In many ways, the move towards the legalisation of marijuana, particularly medical marijuana, is a return to the status quo in the United States.
In America, before the 1906 Pure Food and Drug Act, cannabis was a common ingredient in medicinal tinctures, and sellers didn’t even have to include it on their labels.
Marijuana has been used for at least 5000 years as an industrial material and botanical medicine throughout Asia, Africa, Europe, and America.
The term “medical marijuana” refers to the use of the whole, unprocessed marijuana plant and its pure extracts to treat a disease or improve a symptom. It must be sourced from a medicinal-grade cannabis plant that has been meticulously grown without the use of toxic pesticides and fertilisers.

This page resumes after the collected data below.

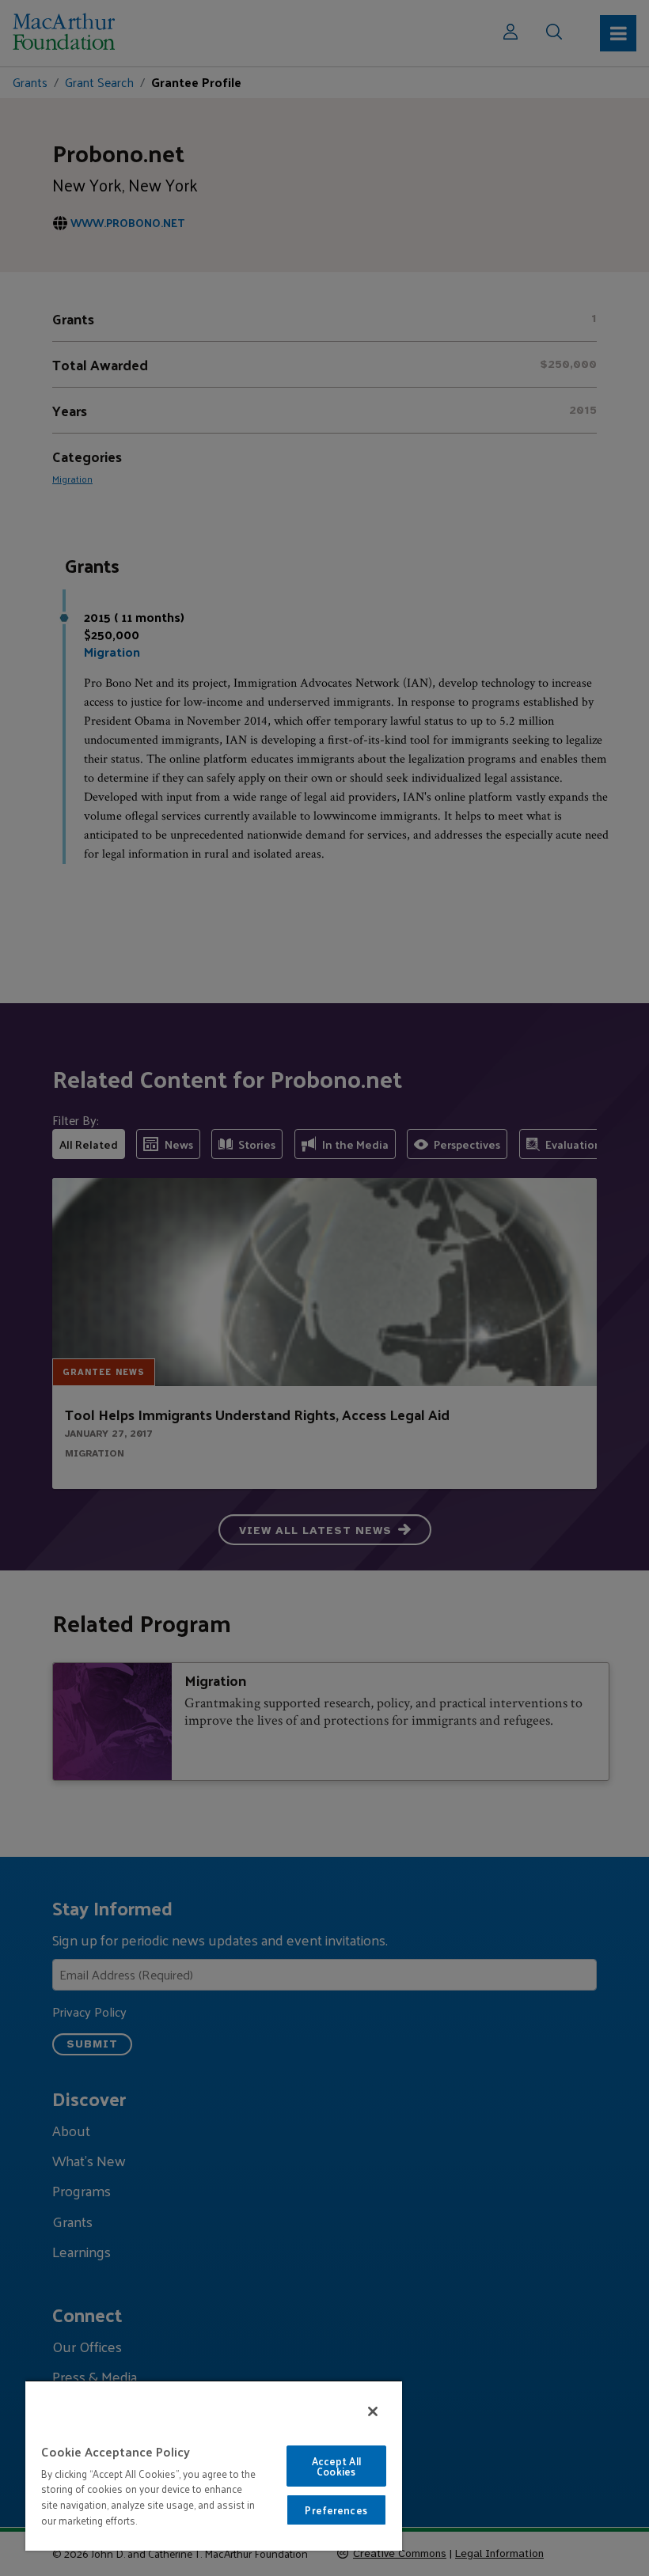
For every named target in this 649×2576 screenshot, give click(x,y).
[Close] (372, 2411)
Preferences (335, 2510)
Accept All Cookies (336, 2466)
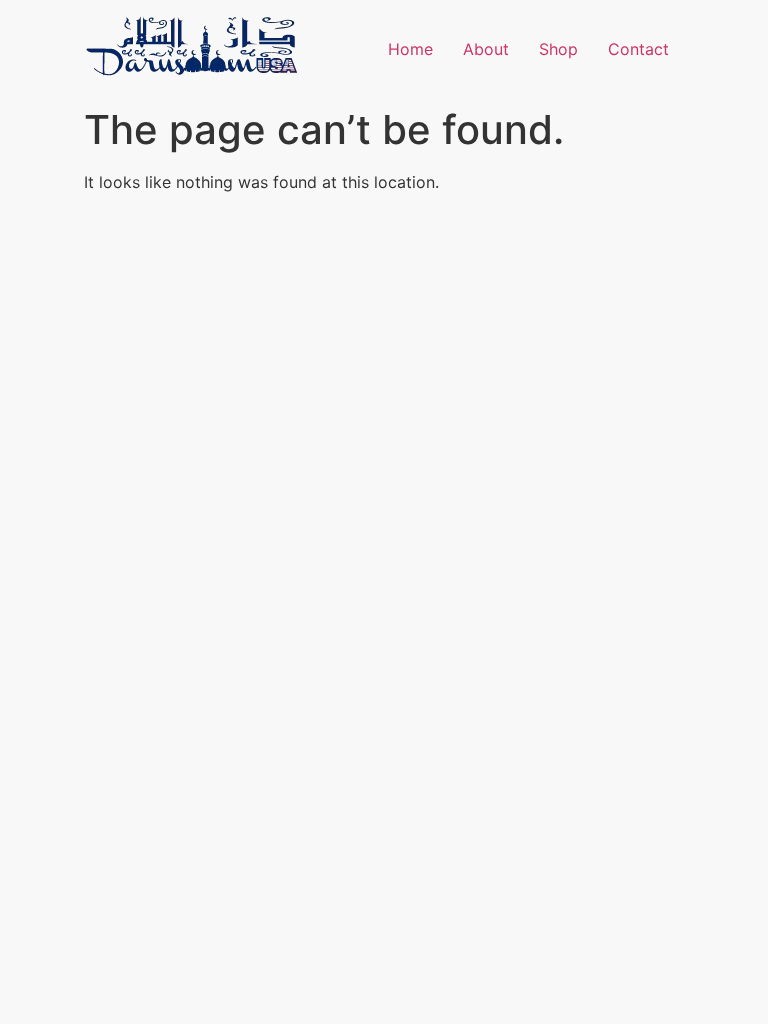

In a CBS interview, US Surgeon General Vivek Murthy acknowledged that marijuana may be useful for certain medical conditions. Likewise, CNN’s chief medical correspondent and neurosurgeon Sanjay Gupta also made a highly publicised reversal on his marijuana stance after the production of his two-part series Weed.
Marijuana’s claim as a potential panacea is backed up by countless studies crediting its healing potential to its cannabidiol content. Cannabinoids interact with naturally occurring cannabinoid receptors embedded in cell membranes throughout your body.
It’s known that cannabinoid receptors play an important role in many body processes, including metabolic regulation, cravings, pain, anxiety, bone growth, and immune function.
Dr Allan Frankel, a board-certified internist in California who has treated patients with medical marijuana, says he has seen good results with tumours in some patients using no other therapy except taking 40 to 60 milligrams of cannabinoids a day.
Other common ailments being treated with medical marijuana include:
• Mood disorders.
• Degenerative neurological disorders such as dystonia.
• Multiple sclerosis.
• Parkinson’s disease.
• Post-traumatic stress disorder (PTSD).
CBD may also relieve pain and treat anxiety.